Saya pernah kos di "rumah"nya di Jl Cikditiro 19 A, selama hampir dua tahun. Di awal-awal kos, sungguh aku tidak tahu siapa itu Pak AR. Saya nglamar kos di situ karena diberitahu oleh Mas Ikhsan Haryono, mahasiswa Matematika FMIPA UGM Angkatan 1978, teman kuliah saya yang sering menjemin buku-buku filsafat dan sastra.

Saya baru "ngeh" siapa itu Pak AR ketika Mas Supodo -- mahasiswa Fakultas Tehnik Kimia UGM asal Madiun -- memberitahu siapa gerangan beliau.

Waktu itu saya tanya ke Mas Podo -- “Kok banyak sekali kartu lebaran dari orang besar sih Mas Podo, siapa sebenarnya Pak AR itu?” Saat itu, saya memang tidak tahu blas siapa Pak AR.

La, saya ini dari kecil sampai tamat SMA hidup di lingkungan pesantren klutuk.

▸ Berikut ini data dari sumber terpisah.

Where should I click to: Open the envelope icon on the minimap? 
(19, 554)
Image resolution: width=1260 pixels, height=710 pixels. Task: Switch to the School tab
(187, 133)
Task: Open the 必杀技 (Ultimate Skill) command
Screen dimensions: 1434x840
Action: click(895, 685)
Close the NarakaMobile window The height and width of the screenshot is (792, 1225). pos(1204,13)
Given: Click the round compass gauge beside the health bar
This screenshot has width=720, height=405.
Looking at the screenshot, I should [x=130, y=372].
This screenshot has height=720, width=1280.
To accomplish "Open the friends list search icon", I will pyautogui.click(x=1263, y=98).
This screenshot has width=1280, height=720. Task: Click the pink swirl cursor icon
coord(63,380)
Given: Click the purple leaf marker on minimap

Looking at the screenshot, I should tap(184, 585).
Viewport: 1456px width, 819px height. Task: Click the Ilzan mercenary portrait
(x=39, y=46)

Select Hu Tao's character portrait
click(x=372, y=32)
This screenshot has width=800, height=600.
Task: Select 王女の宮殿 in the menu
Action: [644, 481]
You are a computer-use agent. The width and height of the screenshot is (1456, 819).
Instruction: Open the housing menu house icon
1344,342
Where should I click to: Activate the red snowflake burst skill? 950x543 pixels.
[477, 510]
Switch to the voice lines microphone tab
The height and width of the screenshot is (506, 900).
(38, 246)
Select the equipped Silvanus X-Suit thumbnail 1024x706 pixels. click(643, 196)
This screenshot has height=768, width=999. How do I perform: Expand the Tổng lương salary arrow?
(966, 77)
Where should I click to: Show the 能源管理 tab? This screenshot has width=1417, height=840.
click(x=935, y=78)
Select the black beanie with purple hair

Yang saya tahu nama orang besar itu ya… KH Idham Cholid, KH Fatah Yasin, KH Musaddad, KH Subchan ZE, dan tokoh-tokoh NU lain. Tokoh-tokoh Muhammadiyah, blas gak ada yang tahu. Termasuk Pak AR. Bagaimana mau tahu, wong Muhammadiyah di kampung saya saat itu sempat dianggap aliran sesat.

Aku lihat di meja depan kamarku, ada kartu lebaran dari Pak Harto, Pak Wapres Umar Wirahadikusuma, Menteri Agama Alamsjah Ratu Prawiranegara, Menteri Sosial, dan banyak lagi. Batin saya, Pak AR ini pasti orang besar. Mana mungkin orang biasa dapat kiriman kartu lebaran dari Presiden Soeharto?

       

"Simon, Pak AR itu orang besar. Pak Harto saja sangat hormat kepada Pak AR," kata Mas Podo. Pak AR itu Ketua Pimpinan Pusat Muhammadiyah -- tambah orang Madiun dengan logat Jawa yang medok.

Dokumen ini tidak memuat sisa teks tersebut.